BEGIN
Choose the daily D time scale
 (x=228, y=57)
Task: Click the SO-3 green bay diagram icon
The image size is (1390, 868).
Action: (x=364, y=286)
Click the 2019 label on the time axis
END
BEGIN
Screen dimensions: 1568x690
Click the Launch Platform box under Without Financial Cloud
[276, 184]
END
• Assigned task: Print exactly the lines of the listing above starting at the line containing "The image size is (1390, 868)." and ending at the line containing "Click the 2019 label on the time axis", both included.

• Exercise response:
The image size is (1390, 868).
Action: (x=364, y=286)
Click the 2019 label on the time axis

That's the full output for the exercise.